Notogyu & Jizakana(Noto Beef & Nodoguro) Kaiseki
<Example Menu in June>

Aperitif
Plum wine
Sakizuke
Hotaru-Ika with vinegared miso sauce
Hassun
Sea weed noodle, Tiger fish Yawata roll, Corn Castella, Scallop shellfish,
Lily bulb, Grilled beans, Figs simmered red wine, etc
Owan
Clear soup
Otsukuri
Seasonal Sashimi
Oshinogi
Noto-beef aburi-sushi
Yakimono
Nodoguro grilled with salt pot
Shiizakana
Noto-beef steak
Gohan
Rice
Tome-wan
Red miso-soup
Ko-no-mono
Seasonal pickled vegetables
Mizumono
Seasonal Dessert

※Because you vary according to the season including a cooking method becoming one past dish, approve the photograph.

Summer

Awabi(Black Abalone) Kaiseki
<Example Menu in June>

Aperitif
Plum wine
Sakizuke
Hotaru-Ika with vinegared miso sauce
Hassun
Sea weed noodle, Tiger fish Yawata roll, Corn Castella, Scallop shellfish, Lily bulb, Grilled beans, Figs simmered red wine, etc
Owan
Clear soup
Otsukuri
Seasonal Sashimi with Awabi
Oshinogi
Awabi aburi-sushi
Yakimono
Black Abalone charcoal grill
Mushimono
Steamed Abalone
Gohan
Rice
Tome-wan
Red miso-soup
Ko-no-mono
Seasonal pickled vegetables
Mizumono
Seasonal Dessert

※Because you vary according to the season including a cooking method becoming one past dish, approve the photograph.

Autumn

Nodoguro(Rosy seabass) Kaiseki
<Example Menu in June>

Aperitif
Plum wine
Sakizuke
Hotaru-Ika with vinegared miso sauce
Hassun
Sea weed noodle, Tiger fish Yawata roll, Corn Castella, Scallop shellfish, Lily bulb, Grilled beans, Figs simmered red wine, etc
Owan
Clear soup
Otsukuri
Seasonal Sashimi with Nodoguro
Oshinogi
Nodoguro-aburi-sushi
Yakimono
Nodoguro grilled with salt
Mushimono
Steamed Nodoguro
Gohan
Rice
Tome-wan
Red miso-soup
Ko-no-mono
Seasonal pickled vegetables
Mizumono
Seasonal Dessert

※Because you vary according to the season including a cooking method becoming one past dish, approve the photograph.

Winter

Hashidate Kani(Snow Crab with Hashidate-tag) Kaiseki
<Example Menu in November>

Aperitif
Yuzu wine
Sakizuke
Snow crab and scallop
Hassun
Shrimp Fry, Sanma kanro-ni, Satoimo-Dengaku, Kurumi-Tofu, Hoshigaki Butter, etc
Owan
Dobin-mushi
Otsukuri
Seasonal Sashimi with Kani-sashimi
Mukozuke
Kobakogani Crab(Female snow crab)
Yakimono
Yaki-gani (snow crab charcoal grill )
Shiizakana
Kani-Nabe(snow crab hot pot)
Gohan
Kani-Zosui
Ko-no-mono
Seasonal pickled vegetables
Mizumono
Seasonal Dessert

※The photo will be one example of past dishes, please note that it varies according to season, such as cooking method.

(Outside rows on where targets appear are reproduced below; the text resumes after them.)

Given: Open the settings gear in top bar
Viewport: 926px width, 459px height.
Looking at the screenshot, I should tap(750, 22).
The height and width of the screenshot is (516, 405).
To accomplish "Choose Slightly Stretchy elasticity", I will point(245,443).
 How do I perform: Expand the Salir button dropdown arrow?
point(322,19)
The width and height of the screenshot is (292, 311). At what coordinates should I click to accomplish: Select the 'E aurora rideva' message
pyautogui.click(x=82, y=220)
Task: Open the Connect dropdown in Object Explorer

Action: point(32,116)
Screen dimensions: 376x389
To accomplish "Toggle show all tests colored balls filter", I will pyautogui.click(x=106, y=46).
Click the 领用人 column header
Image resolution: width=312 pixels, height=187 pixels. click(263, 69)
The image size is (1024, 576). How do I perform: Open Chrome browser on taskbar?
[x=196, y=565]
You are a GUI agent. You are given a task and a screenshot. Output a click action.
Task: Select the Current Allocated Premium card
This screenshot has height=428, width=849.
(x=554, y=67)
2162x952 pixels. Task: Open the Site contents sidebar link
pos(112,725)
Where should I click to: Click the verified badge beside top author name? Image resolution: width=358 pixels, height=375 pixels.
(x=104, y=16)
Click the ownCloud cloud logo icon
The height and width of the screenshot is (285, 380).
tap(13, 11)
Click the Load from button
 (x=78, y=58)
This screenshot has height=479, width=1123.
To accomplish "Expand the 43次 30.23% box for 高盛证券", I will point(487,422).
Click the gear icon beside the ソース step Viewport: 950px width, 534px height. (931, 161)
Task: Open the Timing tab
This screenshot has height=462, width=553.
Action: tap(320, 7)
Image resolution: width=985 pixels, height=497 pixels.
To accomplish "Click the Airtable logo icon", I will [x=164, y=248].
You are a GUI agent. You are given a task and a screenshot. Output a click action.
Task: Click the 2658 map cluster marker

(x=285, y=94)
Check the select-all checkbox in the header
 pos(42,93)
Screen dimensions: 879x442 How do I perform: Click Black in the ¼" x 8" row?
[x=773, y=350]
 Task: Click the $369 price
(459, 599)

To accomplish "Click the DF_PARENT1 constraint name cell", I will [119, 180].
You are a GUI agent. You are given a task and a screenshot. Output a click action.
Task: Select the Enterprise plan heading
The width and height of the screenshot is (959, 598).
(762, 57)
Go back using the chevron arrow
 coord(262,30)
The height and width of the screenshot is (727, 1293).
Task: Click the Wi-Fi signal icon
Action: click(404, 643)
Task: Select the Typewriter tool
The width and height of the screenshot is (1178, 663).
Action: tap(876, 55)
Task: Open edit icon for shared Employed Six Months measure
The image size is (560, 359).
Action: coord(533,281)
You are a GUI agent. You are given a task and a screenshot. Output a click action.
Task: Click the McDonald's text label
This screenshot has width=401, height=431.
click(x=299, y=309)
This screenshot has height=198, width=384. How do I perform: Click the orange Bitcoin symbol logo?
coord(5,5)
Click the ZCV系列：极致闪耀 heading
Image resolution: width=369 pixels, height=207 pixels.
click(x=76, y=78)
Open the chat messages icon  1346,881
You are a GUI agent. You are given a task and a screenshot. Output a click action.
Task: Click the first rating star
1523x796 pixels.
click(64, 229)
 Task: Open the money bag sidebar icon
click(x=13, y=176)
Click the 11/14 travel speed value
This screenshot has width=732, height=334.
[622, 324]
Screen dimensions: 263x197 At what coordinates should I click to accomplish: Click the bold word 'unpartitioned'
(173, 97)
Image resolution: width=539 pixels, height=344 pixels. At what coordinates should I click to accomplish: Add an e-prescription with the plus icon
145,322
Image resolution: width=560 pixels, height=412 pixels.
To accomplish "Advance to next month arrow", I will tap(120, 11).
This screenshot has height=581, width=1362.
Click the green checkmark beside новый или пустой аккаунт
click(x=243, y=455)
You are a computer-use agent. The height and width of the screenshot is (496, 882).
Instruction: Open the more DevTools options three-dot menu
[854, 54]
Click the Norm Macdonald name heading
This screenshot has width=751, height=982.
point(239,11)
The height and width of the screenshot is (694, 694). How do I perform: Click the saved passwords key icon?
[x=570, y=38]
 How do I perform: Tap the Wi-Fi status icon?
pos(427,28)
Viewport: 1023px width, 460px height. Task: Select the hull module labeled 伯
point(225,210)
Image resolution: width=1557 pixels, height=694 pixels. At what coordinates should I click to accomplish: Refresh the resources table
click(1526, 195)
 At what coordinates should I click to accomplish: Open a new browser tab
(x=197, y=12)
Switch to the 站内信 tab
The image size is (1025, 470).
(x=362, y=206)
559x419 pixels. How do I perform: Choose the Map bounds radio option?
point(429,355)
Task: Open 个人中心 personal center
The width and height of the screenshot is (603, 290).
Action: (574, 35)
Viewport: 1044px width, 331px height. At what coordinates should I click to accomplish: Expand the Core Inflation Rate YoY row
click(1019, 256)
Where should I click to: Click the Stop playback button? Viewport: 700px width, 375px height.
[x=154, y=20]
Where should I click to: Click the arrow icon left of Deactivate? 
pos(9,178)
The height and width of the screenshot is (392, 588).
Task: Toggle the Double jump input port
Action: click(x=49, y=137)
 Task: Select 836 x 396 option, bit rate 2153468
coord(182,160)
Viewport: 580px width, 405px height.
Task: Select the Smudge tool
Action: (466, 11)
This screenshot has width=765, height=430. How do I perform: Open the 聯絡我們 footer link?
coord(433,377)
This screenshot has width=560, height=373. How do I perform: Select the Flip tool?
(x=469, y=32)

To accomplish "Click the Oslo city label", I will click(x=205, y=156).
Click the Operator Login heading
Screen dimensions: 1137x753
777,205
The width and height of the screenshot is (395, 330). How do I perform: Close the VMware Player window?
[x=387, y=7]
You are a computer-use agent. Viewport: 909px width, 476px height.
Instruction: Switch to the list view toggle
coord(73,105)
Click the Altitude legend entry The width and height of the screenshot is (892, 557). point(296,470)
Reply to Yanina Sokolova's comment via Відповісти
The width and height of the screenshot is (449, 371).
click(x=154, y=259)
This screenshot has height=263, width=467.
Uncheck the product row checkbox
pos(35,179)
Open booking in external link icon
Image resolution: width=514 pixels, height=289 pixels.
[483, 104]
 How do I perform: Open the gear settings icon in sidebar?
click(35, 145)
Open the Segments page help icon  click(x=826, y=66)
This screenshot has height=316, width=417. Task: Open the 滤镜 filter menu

One pair per day only Premium hospitality from the chef.

One pair per day only Premium hospitality

One group per day, dinner is not ordinary Kaiseki cuisine only for the customers for Japanese and Western style room at our hotel,
there is premium hospitality course which the head chef of our hotel will visit your room,
you can enjoy freshly made items making cooking in front of you, mainly with Sushi and Tenpura.
It is a hospitality filled with a hot thought of head chef who wants to have a hearty moment in each dish that is made in front of you.

Breakfast

Breakfast

The hotel’s breakfast is set till late to 10 o’clock in the morning.
As with dinner, the breakfast will be served in your room.
Please enjoy slowly “Koshihikari” (a kind of Rice) from Ishikawa Prefecture purchased directly from local contract farmers and the menu that used of the local ingredients.
Changed to western food are also accepted.
If you wish to change, please contact us by 18 o’clock the day before you stay.
Depending on the period, it may not be accepted on previous day,
so please consult us as soon as possible.

Children's menu

About Children's dishes

Our hotel also offers meals for children.
We prepare 3 kinds of meals according to the amount of meal of the children.